Recently I had the privilege of ministering at a summer camp for junior high students in Detroit. It was such a joy to see 10-13 year olds dance, laugh, worship, and pray together. There is nothing quite like seeing precious young people make a proclamation of faith and encounter the Holy Spirit for the first time. Although our ministry at Pursuit NYC is geared towards young adults, God is no respecter of age and shows up just the same. And God showed up in Michigan! You would have been moved to see lifted hands and tears streaming down the faces of these teens. It’s in settings like that when the presence of God shows up that people start to get a passion for God.

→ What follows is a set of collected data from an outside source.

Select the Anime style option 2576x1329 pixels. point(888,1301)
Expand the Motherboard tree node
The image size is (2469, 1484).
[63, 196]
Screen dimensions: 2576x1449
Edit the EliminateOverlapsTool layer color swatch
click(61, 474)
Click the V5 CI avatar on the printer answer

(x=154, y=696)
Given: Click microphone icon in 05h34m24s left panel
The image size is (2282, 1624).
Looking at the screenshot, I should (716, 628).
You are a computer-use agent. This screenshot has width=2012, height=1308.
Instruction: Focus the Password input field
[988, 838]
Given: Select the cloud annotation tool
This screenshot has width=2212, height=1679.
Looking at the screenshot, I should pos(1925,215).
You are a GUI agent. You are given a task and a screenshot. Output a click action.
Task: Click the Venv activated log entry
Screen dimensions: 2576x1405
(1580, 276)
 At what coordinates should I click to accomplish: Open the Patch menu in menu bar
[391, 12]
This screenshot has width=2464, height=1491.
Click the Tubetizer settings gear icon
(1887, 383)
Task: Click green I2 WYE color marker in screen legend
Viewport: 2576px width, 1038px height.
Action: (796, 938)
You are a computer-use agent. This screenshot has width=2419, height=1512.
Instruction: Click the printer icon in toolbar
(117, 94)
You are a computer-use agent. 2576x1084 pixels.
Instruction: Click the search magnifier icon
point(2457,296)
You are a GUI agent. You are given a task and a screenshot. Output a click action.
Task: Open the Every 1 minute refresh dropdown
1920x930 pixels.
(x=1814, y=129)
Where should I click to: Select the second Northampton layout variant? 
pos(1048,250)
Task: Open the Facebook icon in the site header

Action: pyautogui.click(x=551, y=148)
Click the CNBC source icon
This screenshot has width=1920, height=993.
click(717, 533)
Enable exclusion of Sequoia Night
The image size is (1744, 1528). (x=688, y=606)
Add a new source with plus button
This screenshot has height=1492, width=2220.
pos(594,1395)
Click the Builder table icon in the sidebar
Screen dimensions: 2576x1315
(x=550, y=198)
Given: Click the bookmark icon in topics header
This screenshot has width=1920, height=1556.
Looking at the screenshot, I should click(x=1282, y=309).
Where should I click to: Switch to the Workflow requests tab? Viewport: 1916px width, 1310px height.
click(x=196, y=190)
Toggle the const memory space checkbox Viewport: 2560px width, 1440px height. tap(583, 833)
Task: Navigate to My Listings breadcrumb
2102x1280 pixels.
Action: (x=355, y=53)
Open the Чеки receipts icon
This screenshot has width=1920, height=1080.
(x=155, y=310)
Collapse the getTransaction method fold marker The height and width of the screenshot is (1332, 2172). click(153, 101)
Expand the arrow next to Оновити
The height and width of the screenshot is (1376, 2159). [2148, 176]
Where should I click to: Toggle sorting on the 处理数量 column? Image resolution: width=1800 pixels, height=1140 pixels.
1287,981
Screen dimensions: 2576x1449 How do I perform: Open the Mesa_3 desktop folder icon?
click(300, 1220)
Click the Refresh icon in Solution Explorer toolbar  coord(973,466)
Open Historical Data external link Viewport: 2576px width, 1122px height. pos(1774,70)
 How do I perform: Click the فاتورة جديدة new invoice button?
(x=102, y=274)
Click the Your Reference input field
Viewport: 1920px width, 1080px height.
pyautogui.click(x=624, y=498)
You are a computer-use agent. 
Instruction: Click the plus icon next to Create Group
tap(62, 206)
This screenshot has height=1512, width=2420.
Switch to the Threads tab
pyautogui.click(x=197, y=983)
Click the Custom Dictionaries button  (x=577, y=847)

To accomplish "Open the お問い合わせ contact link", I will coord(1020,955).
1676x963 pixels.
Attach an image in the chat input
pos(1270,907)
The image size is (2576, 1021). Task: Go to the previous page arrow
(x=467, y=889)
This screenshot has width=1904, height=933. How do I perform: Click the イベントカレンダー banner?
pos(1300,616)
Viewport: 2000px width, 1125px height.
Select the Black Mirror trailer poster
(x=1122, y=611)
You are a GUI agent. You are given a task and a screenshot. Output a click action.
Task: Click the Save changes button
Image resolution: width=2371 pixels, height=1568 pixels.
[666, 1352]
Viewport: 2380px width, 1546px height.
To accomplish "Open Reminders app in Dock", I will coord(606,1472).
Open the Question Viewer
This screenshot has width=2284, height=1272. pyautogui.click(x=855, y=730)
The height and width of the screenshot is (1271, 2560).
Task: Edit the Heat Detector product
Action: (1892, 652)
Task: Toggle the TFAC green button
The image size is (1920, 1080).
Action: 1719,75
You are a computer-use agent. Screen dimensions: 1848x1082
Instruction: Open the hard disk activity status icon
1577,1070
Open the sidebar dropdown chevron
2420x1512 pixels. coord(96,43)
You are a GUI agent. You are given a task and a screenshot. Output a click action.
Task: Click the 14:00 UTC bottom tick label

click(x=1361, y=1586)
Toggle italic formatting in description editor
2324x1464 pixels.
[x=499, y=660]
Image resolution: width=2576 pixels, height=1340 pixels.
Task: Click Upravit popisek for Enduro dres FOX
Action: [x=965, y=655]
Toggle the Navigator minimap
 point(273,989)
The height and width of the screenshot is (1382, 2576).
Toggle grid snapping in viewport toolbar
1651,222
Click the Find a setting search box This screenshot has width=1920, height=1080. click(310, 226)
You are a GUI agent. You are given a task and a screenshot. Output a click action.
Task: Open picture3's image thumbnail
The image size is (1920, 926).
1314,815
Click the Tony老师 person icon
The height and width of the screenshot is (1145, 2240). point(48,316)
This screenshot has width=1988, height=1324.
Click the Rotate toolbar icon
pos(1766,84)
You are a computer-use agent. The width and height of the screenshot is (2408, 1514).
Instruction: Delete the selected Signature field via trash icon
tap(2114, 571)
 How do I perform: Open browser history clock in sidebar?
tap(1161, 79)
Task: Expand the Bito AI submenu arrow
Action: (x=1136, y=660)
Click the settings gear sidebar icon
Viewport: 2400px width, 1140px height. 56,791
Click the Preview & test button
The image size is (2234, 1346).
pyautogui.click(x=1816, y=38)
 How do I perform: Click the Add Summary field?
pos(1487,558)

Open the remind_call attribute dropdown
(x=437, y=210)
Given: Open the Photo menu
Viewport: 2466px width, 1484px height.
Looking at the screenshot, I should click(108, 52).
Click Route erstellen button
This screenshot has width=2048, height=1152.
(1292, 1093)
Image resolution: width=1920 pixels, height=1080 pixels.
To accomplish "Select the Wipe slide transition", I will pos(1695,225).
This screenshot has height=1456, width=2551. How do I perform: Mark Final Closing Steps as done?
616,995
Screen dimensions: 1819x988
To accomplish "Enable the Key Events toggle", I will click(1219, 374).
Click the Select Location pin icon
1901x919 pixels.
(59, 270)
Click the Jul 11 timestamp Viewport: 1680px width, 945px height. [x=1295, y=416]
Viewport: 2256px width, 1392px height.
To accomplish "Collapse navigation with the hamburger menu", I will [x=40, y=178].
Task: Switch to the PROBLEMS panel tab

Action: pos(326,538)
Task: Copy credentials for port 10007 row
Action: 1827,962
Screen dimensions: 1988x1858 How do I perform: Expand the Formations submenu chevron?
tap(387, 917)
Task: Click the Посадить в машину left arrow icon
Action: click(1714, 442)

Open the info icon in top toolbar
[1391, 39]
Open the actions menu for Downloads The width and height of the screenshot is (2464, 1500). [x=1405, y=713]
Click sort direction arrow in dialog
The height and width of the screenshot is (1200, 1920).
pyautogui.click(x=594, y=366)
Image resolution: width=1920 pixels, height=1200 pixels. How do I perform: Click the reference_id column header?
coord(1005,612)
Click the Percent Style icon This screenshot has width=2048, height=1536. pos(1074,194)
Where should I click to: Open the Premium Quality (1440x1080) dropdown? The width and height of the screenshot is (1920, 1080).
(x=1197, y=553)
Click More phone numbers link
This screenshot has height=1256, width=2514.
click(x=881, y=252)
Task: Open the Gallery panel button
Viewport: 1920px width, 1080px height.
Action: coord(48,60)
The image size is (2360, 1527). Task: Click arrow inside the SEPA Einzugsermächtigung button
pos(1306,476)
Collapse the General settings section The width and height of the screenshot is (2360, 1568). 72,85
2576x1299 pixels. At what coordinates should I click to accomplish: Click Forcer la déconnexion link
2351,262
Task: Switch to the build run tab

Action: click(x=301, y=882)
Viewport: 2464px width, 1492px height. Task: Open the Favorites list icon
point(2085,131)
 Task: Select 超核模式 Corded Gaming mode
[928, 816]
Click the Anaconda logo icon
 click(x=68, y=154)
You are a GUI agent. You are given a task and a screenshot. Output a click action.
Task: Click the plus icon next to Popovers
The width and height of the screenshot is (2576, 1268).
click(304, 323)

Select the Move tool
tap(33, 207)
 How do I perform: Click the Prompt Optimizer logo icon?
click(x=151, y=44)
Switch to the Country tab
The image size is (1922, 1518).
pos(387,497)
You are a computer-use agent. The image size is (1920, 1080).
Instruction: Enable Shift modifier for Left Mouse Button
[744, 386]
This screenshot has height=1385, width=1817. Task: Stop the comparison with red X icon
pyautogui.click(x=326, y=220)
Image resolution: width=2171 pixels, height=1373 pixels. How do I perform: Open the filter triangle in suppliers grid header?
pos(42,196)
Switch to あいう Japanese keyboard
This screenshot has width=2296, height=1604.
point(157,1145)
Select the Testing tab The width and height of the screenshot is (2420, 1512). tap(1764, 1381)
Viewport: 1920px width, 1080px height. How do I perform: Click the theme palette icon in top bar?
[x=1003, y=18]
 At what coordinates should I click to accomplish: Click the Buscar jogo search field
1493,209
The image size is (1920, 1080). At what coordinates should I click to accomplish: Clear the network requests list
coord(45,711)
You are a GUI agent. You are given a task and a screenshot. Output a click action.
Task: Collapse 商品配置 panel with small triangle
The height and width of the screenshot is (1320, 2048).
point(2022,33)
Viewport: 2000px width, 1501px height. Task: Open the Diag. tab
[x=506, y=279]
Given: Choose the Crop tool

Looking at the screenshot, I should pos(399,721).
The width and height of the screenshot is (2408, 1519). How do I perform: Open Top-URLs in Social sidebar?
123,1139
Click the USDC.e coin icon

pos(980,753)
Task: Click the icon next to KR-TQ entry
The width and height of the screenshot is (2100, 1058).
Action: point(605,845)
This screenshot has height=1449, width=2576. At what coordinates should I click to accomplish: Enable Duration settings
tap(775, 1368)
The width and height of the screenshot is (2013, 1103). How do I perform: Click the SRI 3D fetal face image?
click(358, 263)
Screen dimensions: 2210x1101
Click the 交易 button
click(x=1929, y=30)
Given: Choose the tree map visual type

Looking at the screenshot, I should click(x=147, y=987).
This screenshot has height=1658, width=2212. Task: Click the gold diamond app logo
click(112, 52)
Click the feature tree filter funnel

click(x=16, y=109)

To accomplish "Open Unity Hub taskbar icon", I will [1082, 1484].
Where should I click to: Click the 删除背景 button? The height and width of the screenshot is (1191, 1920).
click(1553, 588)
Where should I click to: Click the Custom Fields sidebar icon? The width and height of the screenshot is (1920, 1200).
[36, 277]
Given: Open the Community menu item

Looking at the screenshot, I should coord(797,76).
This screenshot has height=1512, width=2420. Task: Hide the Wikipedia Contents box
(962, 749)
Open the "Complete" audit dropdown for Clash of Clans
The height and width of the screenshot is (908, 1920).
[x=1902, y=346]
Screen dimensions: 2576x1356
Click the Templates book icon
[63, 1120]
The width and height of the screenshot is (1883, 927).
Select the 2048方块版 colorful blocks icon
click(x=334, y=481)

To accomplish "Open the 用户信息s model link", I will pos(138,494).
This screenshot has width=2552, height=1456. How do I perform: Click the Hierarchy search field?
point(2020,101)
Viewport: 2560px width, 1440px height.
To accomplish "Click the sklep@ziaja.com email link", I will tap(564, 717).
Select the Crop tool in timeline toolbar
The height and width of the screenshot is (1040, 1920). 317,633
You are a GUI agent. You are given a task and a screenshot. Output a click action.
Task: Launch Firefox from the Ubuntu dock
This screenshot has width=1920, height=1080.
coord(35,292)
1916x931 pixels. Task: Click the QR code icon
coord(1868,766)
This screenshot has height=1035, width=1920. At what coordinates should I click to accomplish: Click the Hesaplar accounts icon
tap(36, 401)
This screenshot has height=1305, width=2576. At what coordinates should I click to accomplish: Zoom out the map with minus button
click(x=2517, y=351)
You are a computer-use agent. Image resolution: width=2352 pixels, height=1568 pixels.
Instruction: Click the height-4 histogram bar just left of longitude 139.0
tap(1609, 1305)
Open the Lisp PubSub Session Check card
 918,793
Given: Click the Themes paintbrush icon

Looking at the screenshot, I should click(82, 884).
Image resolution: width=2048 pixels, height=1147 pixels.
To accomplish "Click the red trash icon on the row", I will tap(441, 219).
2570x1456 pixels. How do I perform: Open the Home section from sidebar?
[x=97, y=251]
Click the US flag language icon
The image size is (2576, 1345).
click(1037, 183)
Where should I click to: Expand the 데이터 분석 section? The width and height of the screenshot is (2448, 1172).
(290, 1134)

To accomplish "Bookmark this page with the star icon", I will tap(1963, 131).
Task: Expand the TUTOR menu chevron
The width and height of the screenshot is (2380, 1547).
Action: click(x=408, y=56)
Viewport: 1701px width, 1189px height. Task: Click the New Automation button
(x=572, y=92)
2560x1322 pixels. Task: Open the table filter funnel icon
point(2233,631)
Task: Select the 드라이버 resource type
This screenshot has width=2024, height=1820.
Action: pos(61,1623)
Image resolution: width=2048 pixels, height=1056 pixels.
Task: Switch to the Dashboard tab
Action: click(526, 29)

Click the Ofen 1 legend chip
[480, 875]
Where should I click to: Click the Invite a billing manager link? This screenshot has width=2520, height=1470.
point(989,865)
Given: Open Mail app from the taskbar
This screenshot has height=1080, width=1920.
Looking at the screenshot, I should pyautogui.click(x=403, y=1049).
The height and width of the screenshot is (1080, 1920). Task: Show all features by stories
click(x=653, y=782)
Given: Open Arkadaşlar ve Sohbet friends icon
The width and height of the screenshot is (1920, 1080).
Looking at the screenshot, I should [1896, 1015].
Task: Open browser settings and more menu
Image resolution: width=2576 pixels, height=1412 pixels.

My spiritual father has always said that passion for God can’t be taught, it must be caught. Events and programs can’t impart passion. They can help, but can’t replace the need for a personal experience with God. When leaders lay down their lives to create a culture and atmosphere for encounter, young people catch that love for the Lord. I believe with all my heart that God wants to set a generation on fire with passion for Jesus! Why? Because it’s passionate disciples that follow the Lord beyond their youth group days. It’s passionate disciples that go to the nations and serve. It’s passionate disciples that impart that passion to others. So the question then is how do we help young people catch that passion?
HOPE NOT HYPE
To be honest I like hype. When it comes to sneakers and even events. But if we are going to really help young people catch a passion for God, we need to take them beyond hype, to hope. Hype might gather a crowd, but hope is what sustains a believer long after an experience. Thanks to social media you can make anything look greater than it actually is. Yet people’s faith isn’t developed on a platform, but behind the scenes. Hype is about programs and events. Hope is about discipleship rooted in Christ. Hope happens as you keep pouring into your teens.
BUILD PEOPLE NOT BUILD A MINISTRY
Pouring into people should be our number one priority in ministry. Too often I’ve seen leaders and pastors use people rather than empower them. Using people to build a ministry might accomplish great feats, but only when you build people can you sustain a move of God. If you want young people to be passionate, build them up as leaders, as praise team members, as prayer ministers, etc. Allow them to grow and even fail forward. I remember going on short-term missions trips to Latin American countries when my pastor told me to preach at schools and in the streets. I was so shocked. Me? My pastor had way more experience in preaching, in evangelism, and was even fluent in Spanish, but he asked me to do it. Why? Because the goal wasn’t to just get a great job done, but to build people in the process. Building people gives them ownership, which translates into passion!
ON FIRE NOT FIERY
I’ve been to events where the leader will tell the students what to do at certain moments of a service. And naturally the students will do as their pastor instructs. What ends up happening is that he models what it looks like to be fiery and passionate for God, yet it just ends up becoming a spiritual “Simon says”. We do a disservice when we make passion for God into certain motions. Too many leaders tell people to be fiery without actually allowing the Holy Spirit to set them on fire. We need to go beyond the motions of a quick response to tarry in God’s presence long enough where they can catch that passion. Leaders need to do the hard work of breaking the ground so that God can move. The ministries where I see young people actually on fire is because they waited on God to touch them and let Him move them to action and not the leader himself.
CONSUMING NOT CONTROLLING
Nothing kills passion for God like control. The opposite of passion for God isn’t being lukewarm, but it’s actually being religious. When we replace a genuine devotion for God with rules, we end up with death. Now this doesn’t mean there isn’t a place for discipline, but discipline without devotion never lasts. Passion is what gives purpose to obedience in seasons when our feelings aren’t there. In Hebrews it says that our God is a consuming fire. That’s the nature of fire. It consumes. It’s wild. It’s powerful. It simply can’t be contained. So when we control people, it kills the fire instantly. For youth pastors, your job isn’t to shepherd people’s decisions, but their hearts. The moment we micromanage people, we have allowed a spirit of control to reign. Soon enough that control kills passion.
Let’s keep pressing forward so that we can see young people get a genuine passion for God into their 20’s, 30’s, 40’s, and beyond. Long after their youth ministry days are over, I am wanting to see young people do faith well to the end of their lives. Let’s instill in them hope over hype. Let’s build them up rather than just our ministry. Let’s allow God to set them on fire. And when He does, let’s give up control and let God do what He wants in them. That way together we will see a generation on fire for God! Amen.